MAKALAH
PENDIDIKAN PANCASILA
AKTUALISASI
NILAI – NILAI PANCASILA
DI
LINGKUNGAN KAMPUS
BAB
I
PENDAHULUAN
A.
Latar
Belakang
Pancasila merupakan dasar Negara
Indonesia yang dirumuskan oleh para pendiri bangsa. Hal ini tertuang dalam
alinea keempat Undang – Undang Dasar tahun 1945. Nilai- nilai dari Pancasila
berasal dari akar budaya bangsa Indonesia yang luhur. Sebagai suatu dasar
Negara maka Pancasila senantiasa dijadikan landasan dalam pengaturan kehidupan
bernegara, yang berarti bahwa segala macam peraturan perundang-undangan dan
kebijakan yang diambil oleh para penyelenggara Negara tidak boleh bertentangan
dengan Pancasila.
Hal ini menegaskan bahwa Pancasila
merupakan suatu acuan yang dijadikan dasar dalam bertindak oleh segenap bangsa
Indonesia. Sebagai warga negara Indonesia, maka kita diwajibkan untuk
mengaktualisasi berbagai nilai –nilai yang terkandung dalam Pancasila dalam
berbagai bidang kehidupan.
Maka,
setelah banyak aspek memperbincangkan Pancasila sebagai dasar Negara. Sekarang
Pancasilapun dijadikan bahan perbincangan sebagai perilaku yang digunakan
didalam kampus. Dimana didalam kampus tersebut akan terdidik dengan
kepemimpinan Pancasila. Baik dalam perilaku bergaul juga dalam proses belajar
mengajar didalamnya. Serta molekul-molekul yang menjadi bagiannya.
Walaupun
pada kenyataannya aktualisasi pancasila dalam lingkungan kampus tidak selalu
sesuai seperti yang kita harapkan. Salah satu contohnya yakni perbuatan
mencontek yang banyak dilakukaan oleh mahasiswa. Namun kita tetap harus
mengaktualisasi nilai- nilai Pancasila sebaik mungkin yang dapat kita lakukan.
Makalah ini
dibuat agar kita senantiasa mencintai, menghayati, dan mengaktualisasi nilai –
nilai Pancasila dalam kehidupan kita sehari-hari, terutama di lingkungan
kampus. Sehingga kelak saat kita terjun ke masyarakat kita akan menjadi manusia
Pancasila, yakni manusia yang selalu berpedoman teguh pada Pancasila.
B.
Rumusan
Masalah
Berdasarkan
uraian diatas maka makalah ini secara khusus membahas permasalahan sebagai
berikut :
1.
Apa yang dimaksud dengan aktualisasi?
2.
Apa yang dimaksud dengan tri darma
perguruan tinggi?
3.
Bagaimana cara mengaktualisasi
Pancasila di perguruan tinggi?
C.
Landasan
Teori
Dalam penyusunan makalah ini, kami mendapatkan bahan makalah yang
berasal dari 2 sumber. Sumber tersebut yaitu : buku yang berjudul “Pendidikan
Pancasila” karya A.T Soegito,dkk dan dari internet.
BAB II
PEMBAHASAN
A. Aktualisasi Pancasila
Aktualisasi
berasal dari kata aktual yang berarti betul-betul ada, terjadi dan sesungguhnya,
hakikatnya. Dimana Pancasila memang sudah jelas berdiri dalam bangsa Indonesia
sebagai dasar negaranya.
Aktualisasi Pancasila adalah bagaimana nilai-nilai Pancasila benar-benar
dapat tercermin dalam sikap dan perilaku seluruh warga negara mulai dari
aparatur Negara sampai kepada rakyat biasa.

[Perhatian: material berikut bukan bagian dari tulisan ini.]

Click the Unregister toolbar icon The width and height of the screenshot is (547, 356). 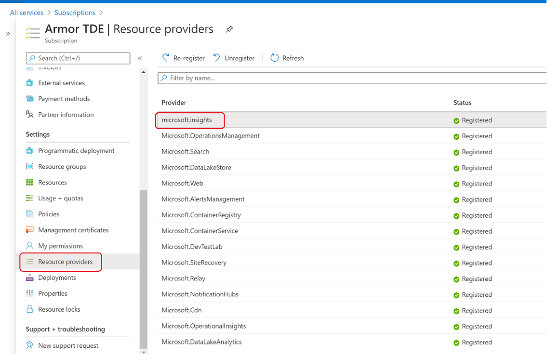point(217,58)
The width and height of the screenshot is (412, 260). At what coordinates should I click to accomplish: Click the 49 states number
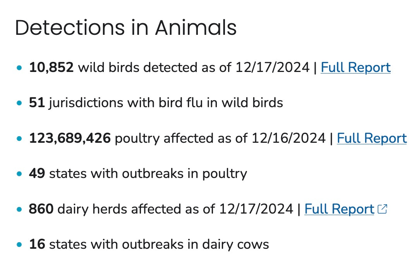pos(37,174)
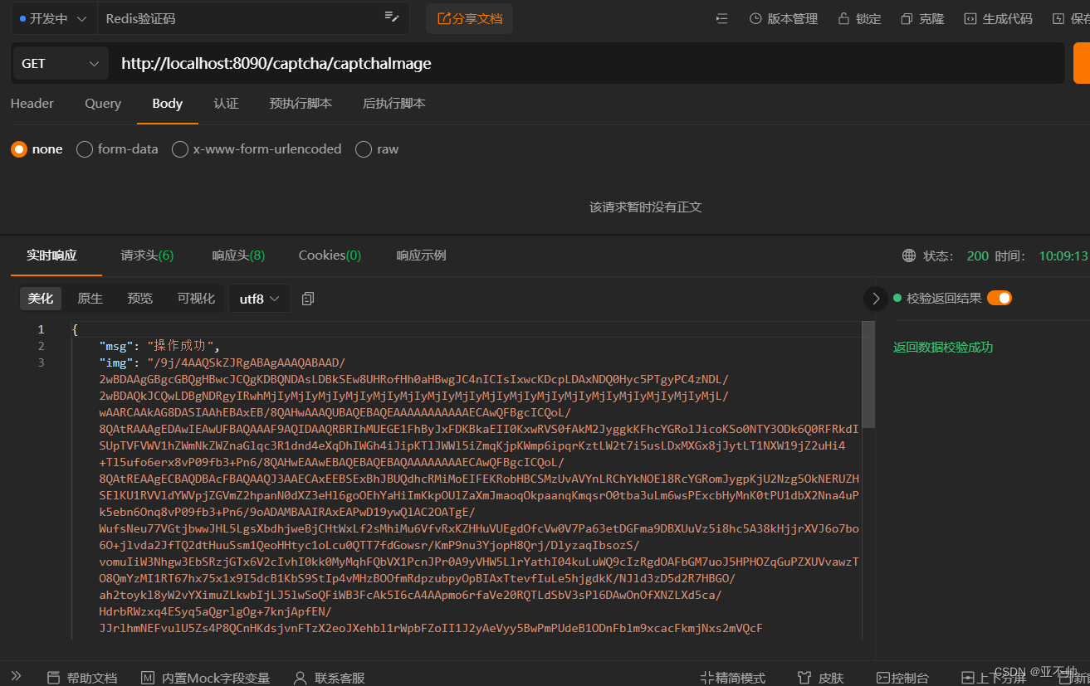Click the 锁定 lock icon
Viewport: 1090px width, 686px height.
click(x=858, y=18)
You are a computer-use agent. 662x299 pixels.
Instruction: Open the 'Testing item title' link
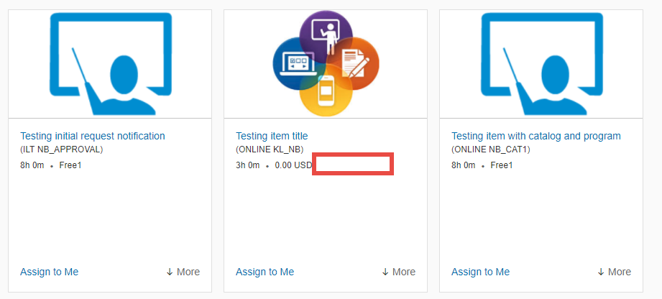tap(272, 136)
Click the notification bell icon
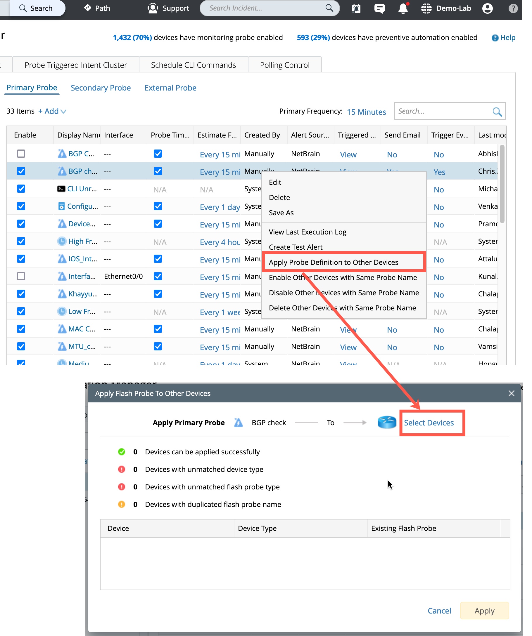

Nilai-nilai Pancasila yang bersumber pada hakikat Pancasila adalah
bersifat universal, tetap dan tak berubah. Nilai-nilai tersebut dapat
dijabarkan dalam setiap aspek dalam penyelenggaraan Negara dan dalam wujud
norma-norma, baik norma hukum, kenegaraan, maupun norma-norma
moral yang harus dilaksanakan dan diamalkan oleh setiap warga Negara Indonesia.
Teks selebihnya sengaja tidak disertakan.